Proof. We may replace $X$ and $Y$ by suitable affine open neighbourhoods of $x$ and $y$. Then $Y$ is the spectrum of a domain $A$ and $X$ is the spectrum of a finite type $A$-algebra $B$. Let $\mathfrak q \subset B$ be the prime ideal corresponding to $x$ and $\mathfrak p \subset A$ the prime ideal corresponding to $y$. The local ring $A_\mathfrak p = \mathcal{O}_{Y, y}$ is geometrically unibranch. The ring map $A \to B$ is unramified at $\mathfrak q$. Also, the point $x'$ in (3) corresponds to a prime ideal $\mathfrak q' \subset \mathfrak q$ such that $A \cap \mathfrak q' = (0)$. It follows that $A_\mathfrak p \to B_\mathfrak q$ is injective. We conclude by More on Algebra, Lemma 15.107.2. $\square$
Lemma 37.37.2. Let $f : X \to Y$ be a morphism of schemes. Assume
$Y$ is integral and geometrically unibranch,
at least one irreducible component of $X$ dominates $Y$,
$f$ is unramified, and
$X$ is connected.
Then $f$ is étale and $X$ is irreducible.

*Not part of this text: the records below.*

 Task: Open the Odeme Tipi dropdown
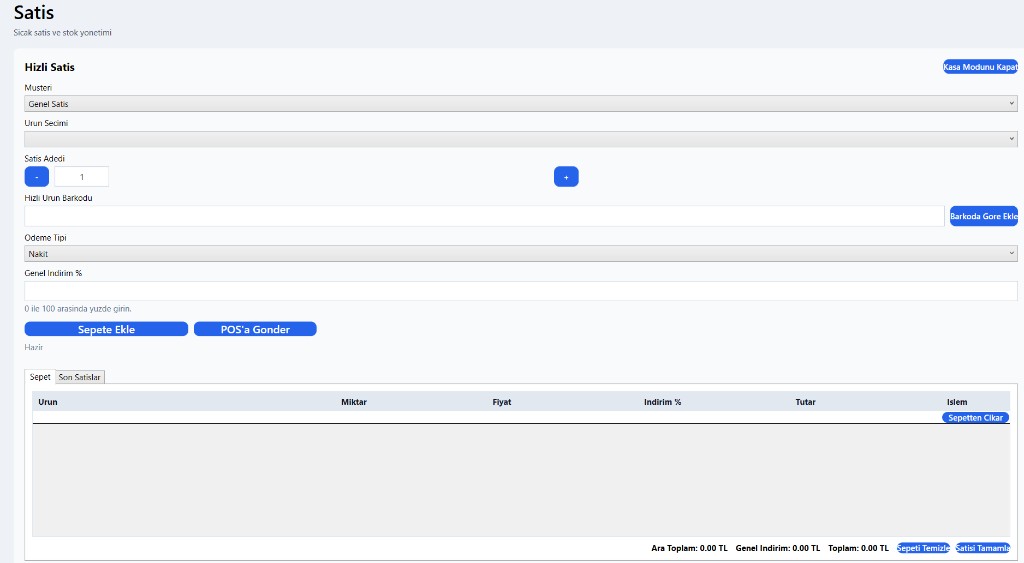point(520,254)
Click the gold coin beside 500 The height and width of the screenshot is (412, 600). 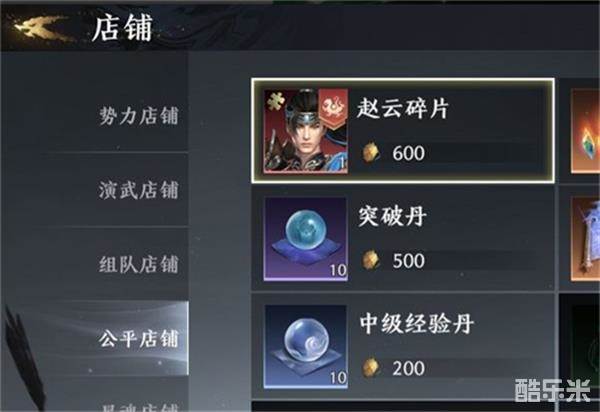pos(370,260)
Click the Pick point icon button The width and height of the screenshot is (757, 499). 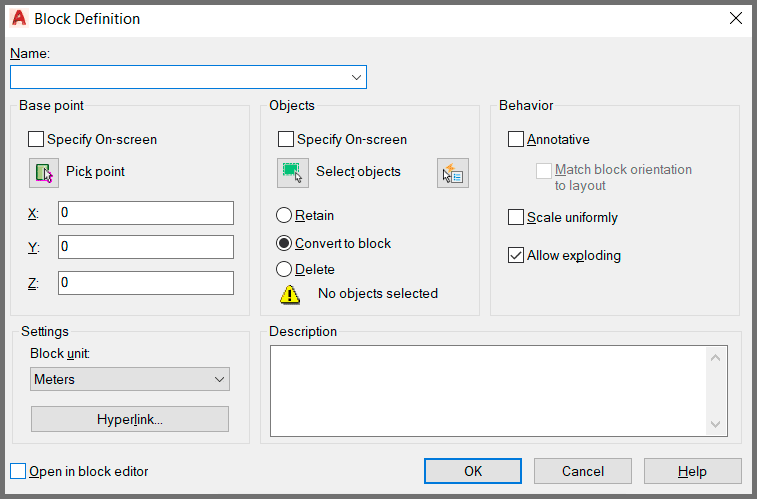click(44, 173)
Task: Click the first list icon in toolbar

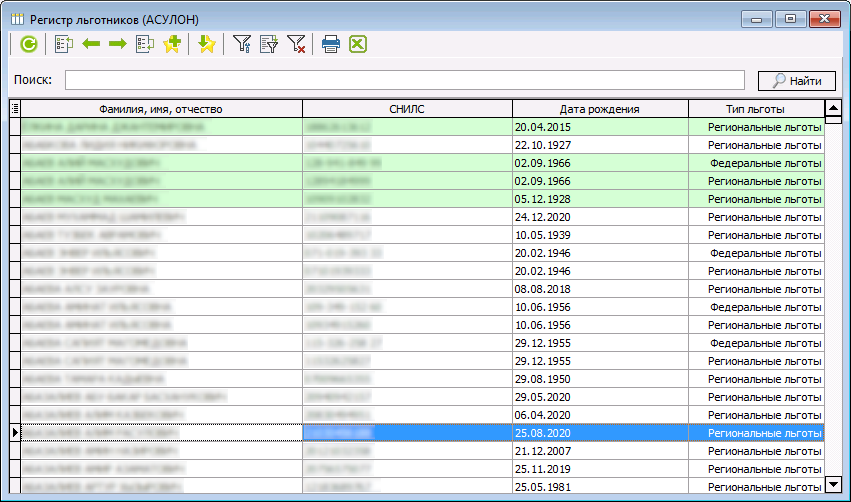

Proof. Let $X' \subset X$ be the irreducible component which dominates $Y$. This means that the generic point of $X'$ maps to the generic point of $Y$ (see for example Morphisms, Lemma 29.8.6). By Lemma 37.37.1 we see that $f$ is étale at every point of $X'$. In particular, the open subscheme $U \subset X$ where $f$ is étale contains $X'$. Note that every quasi-compact open of $U$ has finitely many irreducible components, see Descent, Lemma 35.16.3. On the other hand since $Y$ is geometrically unibranch and $U$ is étale over $Y$, the scheme $U$ is geometrically unibranch. In particular, through every point of $U$ there passes at most one irreducible component. A simple topological argument now shows that $X' \subset U$ is both open and closed. Then of course $X'$ is open and closed in $X$ and by connectedness we find $X = U = X'$ as desired. $\square$
Lemma 37.37.3. Let $f : X \to Y$ and $g : Y \to Z$ be morphisms of schemes. Let $x \in X$ with image $y \in Y$. Assume
$Y$ is integral and geometrically unibranch at $y$,
$g \circ f$ is étale at $x$,
there is a specialization $x' \leadsto x$ such that $f(x')$ is the generic point of $Y$.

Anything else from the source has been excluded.